ESTRATTO:
La guerra commerciale tra Stati Uniti e Cina è sospesa, il presidente Donald Trump ha promesso di annunciare oggi la firma alla Casa Bianca della “fase uno di un accordo” con Pechino. Trump aveva lanciato il suo messaggio di pace a dicembre con la scelta di non far scattare le sanzioni previste su 156 miliardi di dollari di prodotti importati dalla Cina. C’è un calcolo elettorale: nell’anno delle Presidenziali, Trump si presenta ai suoi sostenitori come il presidente che ha costretto la Cina a trattare, ma evita che la linea bellicosa mandi gli Stati Uniti in recessione a pochi mesi dal voto. Soltanto propaganda, ma efficace.
Ma a Trump conviene sospendere le ostilità anche perché non può vincere: sta combattendo il problema sbagliato. Ad allarmare la destra americana e la Casa Bianca è il deficit commerciale tra Stati Uniti e Cina: 420 miliardi di dollari nel 2018. Tradotto: in un anno gli Usa importano molti più beni dalla Cina di quanti ne esportano, per sostenere questo squilibrio serve indebitarsi, alla lunga l’economia americana diventa sempre più dipendente da quella cinese. Pechino presta miliardi di dollari al Tesoro americano e i nuovi posti di lavoro si creano nelle campagne cinesi invece che in Ohio o Michigan. Ma queste statistiche ingannano, perché considerano i ricavi lordi, non il valore aggiunto. Se l’impresa A produce una t-shirt e la vende a 15 dollari all’impresa B, poi l’impresa B la vende a 20 dollari al consumatore finale, i ricavi lordi sono di 35 dollari. Ma il valore aggiunto, cioè quanto ogni passaggio contribuisce al prezzo finale, è soltanto di 20 (15 dall’impresa A e 5 dall’impresa B). I ricavi di un’impresa sono i costi di un’altra. Quello che resta è il valore aggiunto.

SFIDE:
A: Puoi riportare fedelmente la parte dell'estratto sulla guerra commerciale compresa tra "La guerra commerciale" e "propaganda, ma efficace.", estremi inclusi?
B: Puoi restituire senza alcuna modifica le righe dei record che vanno dalla prima fino a quella contenente "Privacy policy (407, 1571)", estremi inclusi?
L'estratto e i record non hanno alcun legame tra loro.

ESTRATTO DEL DATASET:

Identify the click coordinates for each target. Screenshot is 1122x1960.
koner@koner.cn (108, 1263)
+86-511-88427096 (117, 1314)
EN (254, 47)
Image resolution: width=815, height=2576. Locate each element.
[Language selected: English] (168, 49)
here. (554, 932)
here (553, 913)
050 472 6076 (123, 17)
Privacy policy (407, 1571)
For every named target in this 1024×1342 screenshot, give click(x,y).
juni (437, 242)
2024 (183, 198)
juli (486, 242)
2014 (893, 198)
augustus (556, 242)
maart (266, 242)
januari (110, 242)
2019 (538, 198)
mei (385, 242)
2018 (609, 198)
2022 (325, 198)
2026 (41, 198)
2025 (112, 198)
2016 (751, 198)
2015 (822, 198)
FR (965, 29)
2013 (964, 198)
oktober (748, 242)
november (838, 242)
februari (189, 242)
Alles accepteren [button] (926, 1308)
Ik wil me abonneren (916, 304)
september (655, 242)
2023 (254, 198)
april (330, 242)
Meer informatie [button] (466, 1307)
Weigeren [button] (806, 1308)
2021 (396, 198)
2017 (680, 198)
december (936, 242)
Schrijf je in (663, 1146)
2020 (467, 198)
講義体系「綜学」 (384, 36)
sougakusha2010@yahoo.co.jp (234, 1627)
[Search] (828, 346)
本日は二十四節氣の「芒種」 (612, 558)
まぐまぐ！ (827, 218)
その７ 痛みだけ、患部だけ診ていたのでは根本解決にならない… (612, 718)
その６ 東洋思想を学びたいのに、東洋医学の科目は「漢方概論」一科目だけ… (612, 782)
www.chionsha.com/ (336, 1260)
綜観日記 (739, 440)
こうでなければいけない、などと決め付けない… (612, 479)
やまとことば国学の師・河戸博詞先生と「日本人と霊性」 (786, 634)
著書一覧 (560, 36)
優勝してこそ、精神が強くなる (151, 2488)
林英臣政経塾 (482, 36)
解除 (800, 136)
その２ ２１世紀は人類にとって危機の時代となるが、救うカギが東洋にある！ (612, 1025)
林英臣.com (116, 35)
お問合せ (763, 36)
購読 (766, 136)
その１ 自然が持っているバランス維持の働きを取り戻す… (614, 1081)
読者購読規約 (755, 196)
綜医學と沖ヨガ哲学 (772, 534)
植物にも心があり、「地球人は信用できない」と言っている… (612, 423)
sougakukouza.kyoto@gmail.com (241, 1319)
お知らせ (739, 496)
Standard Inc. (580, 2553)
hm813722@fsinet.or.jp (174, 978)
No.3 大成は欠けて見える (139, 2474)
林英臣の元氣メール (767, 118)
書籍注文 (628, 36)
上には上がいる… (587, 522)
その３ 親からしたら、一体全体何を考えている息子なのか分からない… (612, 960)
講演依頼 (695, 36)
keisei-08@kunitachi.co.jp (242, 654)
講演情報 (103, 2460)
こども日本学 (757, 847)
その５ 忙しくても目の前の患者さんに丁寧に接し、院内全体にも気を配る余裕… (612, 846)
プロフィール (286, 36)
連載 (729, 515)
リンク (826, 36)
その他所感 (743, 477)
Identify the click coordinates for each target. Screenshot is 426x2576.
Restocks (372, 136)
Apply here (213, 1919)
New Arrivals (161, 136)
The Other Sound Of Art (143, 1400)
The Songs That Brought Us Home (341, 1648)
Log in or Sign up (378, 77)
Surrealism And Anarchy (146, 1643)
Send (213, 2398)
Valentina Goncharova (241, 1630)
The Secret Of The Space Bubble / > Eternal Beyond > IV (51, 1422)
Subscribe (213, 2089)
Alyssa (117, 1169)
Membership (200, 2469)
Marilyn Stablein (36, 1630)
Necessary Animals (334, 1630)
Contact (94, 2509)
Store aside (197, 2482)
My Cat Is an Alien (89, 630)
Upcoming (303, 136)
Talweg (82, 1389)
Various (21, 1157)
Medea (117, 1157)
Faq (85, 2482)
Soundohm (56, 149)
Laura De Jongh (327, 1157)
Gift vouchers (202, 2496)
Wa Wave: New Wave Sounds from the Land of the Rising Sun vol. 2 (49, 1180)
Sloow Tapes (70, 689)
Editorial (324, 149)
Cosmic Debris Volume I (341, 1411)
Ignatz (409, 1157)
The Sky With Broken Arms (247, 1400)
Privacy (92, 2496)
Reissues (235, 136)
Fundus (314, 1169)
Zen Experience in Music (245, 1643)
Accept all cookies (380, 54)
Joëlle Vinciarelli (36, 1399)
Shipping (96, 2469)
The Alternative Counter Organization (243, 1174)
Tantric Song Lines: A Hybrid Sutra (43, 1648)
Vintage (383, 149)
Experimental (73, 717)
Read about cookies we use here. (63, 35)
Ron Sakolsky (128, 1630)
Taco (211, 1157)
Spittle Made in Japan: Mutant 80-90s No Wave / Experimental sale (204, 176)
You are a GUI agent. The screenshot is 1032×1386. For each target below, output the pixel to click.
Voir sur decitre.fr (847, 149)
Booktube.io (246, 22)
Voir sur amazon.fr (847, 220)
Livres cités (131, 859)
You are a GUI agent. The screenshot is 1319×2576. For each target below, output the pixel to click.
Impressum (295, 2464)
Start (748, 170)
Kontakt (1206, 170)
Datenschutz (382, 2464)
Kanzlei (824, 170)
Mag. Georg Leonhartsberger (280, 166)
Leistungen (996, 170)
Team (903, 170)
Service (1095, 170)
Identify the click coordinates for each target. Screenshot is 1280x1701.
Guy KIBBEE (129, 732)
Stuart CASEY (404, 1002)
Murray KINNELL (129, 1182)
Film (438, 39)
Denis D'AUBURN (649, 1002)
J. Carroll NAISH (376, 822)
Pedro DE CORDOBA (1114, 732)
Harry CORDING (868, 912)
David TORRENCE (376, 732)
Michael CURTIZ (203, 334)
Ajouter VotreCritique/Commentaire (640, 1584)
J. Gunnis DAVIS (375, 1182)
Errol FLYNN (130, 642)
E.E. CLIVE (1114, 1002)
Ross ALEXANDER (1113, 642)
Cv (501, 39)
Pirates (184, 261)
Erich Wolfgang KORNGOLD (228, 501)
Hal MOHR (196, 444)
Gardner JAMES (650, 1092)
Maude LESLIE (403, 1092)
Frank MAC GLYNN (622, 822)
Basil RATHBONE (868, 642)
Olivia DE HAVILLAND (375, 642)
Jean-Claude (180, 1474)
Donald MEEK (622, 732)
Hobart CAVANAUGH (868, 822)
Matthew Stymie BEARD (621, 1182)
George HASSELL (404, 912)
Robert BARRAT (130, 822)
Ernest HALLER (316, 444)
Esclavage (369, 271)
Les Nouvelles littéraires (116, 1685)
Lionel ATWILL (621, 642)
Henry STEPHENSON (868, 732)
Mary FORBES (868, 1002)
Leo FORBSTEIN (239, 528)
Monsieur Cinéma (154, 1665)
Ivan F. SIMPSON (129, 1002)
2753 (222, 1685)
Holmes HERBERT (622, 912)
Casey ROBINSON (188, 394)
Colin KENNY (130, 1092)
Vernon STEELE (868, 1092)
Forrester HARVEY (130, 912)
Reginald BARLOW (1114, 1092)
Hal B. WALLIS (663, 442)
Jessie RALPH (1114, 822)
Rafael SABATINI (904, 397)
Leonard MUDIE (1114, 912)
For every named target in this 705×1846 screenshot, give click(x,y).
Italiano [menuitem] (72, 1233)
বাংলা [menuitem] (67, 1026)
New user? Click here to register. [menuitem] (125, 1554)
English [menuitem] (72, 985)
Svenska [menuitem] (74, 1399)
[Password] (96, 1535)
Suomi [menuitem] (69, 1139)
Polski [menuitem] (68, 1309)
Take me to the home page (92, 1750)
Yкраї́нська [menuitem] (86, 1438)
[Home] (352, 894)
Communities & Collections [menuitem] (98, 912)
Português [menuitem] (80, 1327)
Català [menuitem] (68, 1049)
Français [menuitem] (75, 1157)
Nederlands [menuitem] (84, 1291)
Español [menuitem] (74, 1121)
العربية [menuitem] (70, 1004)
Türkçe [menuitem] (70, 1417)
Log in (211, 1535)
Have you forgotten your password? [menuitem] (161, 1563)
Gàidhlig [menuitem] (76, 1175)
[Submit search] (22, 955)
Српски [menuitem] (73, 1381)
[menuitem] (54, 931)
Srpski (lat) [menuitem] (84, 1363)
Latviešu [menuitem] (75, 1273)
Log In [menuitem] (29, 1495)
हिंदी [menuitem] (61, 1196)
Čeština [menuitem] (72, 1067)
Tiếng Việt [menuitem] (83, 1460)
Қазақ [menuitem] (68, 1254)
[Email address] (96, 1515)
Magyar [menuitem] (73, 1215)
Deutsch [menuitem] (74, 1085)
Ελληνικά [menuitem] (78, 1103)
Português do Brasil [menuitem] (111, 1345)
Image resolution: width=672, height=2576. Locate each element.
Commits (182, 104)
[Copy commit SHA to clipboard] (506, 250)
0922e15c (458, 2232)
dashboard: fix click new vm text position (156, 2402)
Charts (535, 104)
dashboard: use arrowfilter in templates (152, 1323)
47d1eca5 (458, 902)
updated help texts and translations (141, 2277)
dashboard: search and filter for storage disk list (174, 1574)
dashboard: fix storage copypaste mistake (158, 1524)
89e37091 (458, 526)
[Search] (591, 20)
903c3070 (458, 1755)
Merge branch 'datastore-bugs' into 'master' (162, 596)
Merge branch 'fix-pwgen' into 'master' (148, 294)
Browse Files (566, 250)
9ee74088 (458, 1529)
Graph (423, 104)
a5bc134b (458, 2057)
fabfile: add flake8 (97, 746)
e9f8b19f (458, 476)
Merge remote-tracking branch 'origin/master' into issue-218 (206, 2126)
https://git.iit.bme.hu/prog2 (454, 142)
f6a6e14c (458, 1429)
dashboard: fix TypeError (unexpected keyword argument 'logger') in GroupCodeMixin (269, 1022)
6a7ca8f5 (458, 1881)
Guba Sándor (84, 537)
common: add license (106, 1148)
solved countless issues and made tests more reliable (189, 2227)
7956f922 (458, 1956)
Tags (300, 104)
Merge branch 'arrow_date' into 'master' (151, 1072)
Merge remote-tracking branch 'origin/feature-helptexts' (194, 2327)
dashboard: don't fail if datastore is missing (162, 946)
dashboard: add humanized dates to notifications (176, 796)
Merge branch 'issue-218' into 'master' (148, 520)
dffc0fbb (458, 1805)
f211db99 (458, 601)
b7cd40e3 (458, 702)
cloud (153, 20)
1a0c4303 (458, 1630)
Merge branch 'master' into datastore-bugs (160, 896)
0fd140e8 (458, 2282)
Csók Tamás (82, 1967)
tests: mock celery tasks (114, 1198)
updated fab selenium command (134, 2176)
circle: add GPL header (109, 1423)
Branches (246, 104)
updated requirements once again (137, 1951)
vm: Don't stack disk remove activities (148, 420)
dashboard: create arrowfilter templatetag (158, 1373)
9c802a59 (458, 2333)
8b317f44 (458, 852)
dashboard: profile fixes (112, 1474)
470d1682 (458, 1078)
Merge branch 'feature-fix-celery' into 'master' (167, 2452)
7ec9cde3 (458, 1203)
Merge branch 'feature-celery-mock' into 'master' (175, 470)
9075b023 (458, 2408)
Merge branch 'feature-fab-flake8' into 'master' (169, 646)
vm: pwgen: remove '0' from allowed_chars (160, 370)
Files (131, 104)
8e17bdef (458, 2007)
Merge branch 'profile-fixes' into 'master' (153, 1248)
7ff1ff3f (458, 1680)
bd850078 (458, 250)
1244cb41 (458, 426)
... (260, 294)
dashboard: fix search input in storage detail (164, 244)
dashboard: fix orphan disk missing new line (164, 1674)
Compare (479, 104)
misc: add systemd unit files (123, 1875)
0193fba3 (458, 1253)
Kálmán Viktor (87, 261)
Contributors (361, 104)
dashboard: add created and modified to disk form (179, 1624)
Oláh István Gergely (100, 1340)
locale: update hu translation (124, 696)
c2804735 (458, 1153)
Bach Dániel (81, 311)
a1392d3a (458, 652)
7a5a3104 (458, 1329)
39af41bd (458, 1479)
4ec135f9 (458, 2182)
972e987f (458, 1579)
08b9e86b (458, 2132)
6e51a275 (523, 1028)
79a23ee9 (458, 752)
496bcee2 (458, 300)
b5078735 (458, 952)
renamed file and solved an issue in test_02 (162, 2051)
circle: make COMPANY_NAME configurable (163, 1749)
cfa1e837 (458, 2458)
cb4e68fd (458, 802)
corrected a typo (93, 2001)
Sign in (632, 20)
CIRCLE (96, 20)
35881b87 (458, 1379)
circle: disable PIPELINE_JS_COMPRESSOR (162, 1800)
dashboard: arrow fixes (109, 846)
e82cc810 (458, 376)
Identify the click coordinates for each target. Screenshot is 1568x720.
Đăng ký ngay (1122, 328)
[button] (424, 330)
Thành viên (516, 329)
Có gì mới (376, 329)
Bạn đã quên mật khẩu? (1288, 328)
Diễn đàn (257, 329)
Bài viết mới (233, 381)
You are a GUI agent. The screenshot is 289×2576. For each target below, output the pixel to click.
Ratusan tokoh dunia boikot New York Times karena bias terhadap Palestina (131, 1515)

RISPOSTE AI COMPITI:
A:
La guerra commerciale tra Stati Uniti e Cina è sospesa, il presidente Donald Trump ha promesso di annunciare oggi la firma alla Casa Bianca della “fase uno di un accordo” con Pechino. Trump aveva lanciato il suo messaggio di pace a dicembre con la scelta di non far scattare le sanzioni previste su 156 miliardi di dollari di prodotti importati dalla Cina. C’è un calcolo elettorale: nell’anno delle Presidenziali, Trump si presenta ai suoi sostenitori come il presidente che ha costretto la Cina a trattare, ma evita che la linea bellicosa mandi gli Stati Uniti in recessione a pochi mesi dal voto. Soltanto propaganda, ma efficace.

B:
Identify the click coordinates for each target. Screenshot is 1122x1960.
koner@koner.cn (108, 1263)
+86-511-88427096 (117, 1314)
EN (254, 47)
Image resolution: width=815, height=2576. Locate each element.
[Language selected: English] (168, 49)
here. (554, 932)
here (553, 913)
050 472 6076 (123, 17)
Privacy policy (407, 1571)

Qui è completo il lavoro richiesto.